(Screenshot and document pointing data)
=-=-=

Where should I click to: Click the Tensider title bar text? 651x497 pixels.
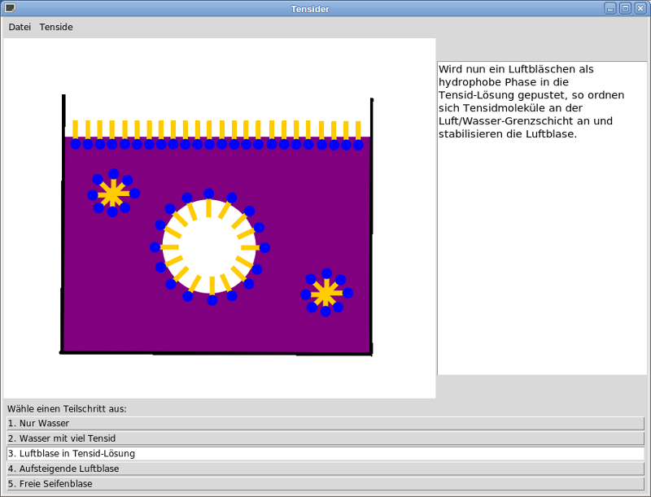coord(310,9)
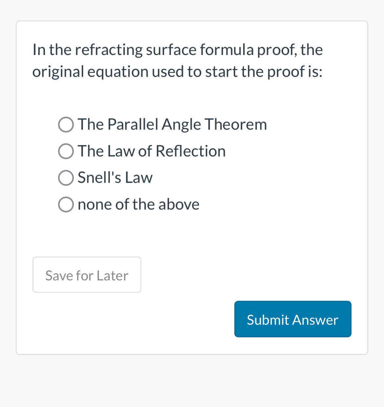Click the Submit Answer button

point(292,319)
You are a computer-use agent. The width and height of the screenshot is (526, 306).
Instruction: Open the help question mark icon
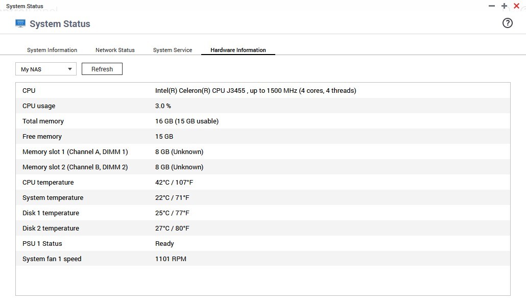click(507, 23)
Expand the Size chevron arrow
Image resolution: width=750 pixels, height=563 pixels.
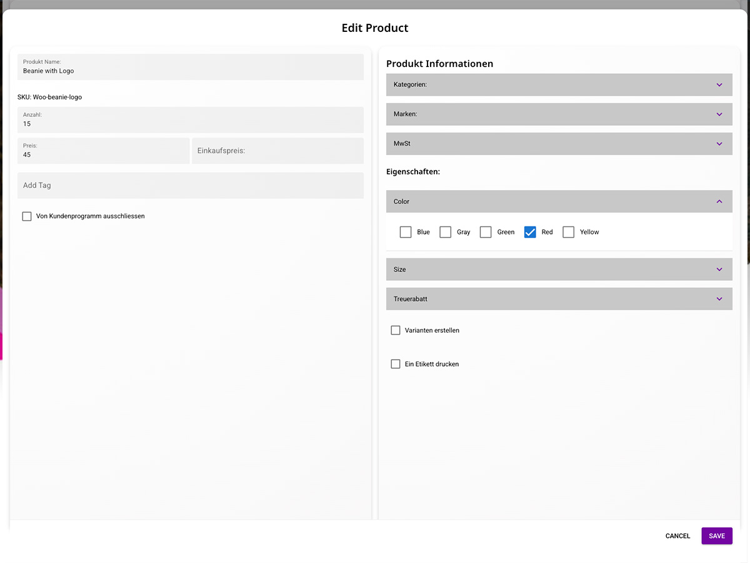[719, 270]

=-=-=

» **Exercise**
Return each line of the records that contains the string "height", treating uppercase and lowercase as different.

» **Answer for this exercise**
You are a computer-use agent. The width and height of the screenshot is (526, 306).
Image resolution: width=750 pixels, height=563 pixels.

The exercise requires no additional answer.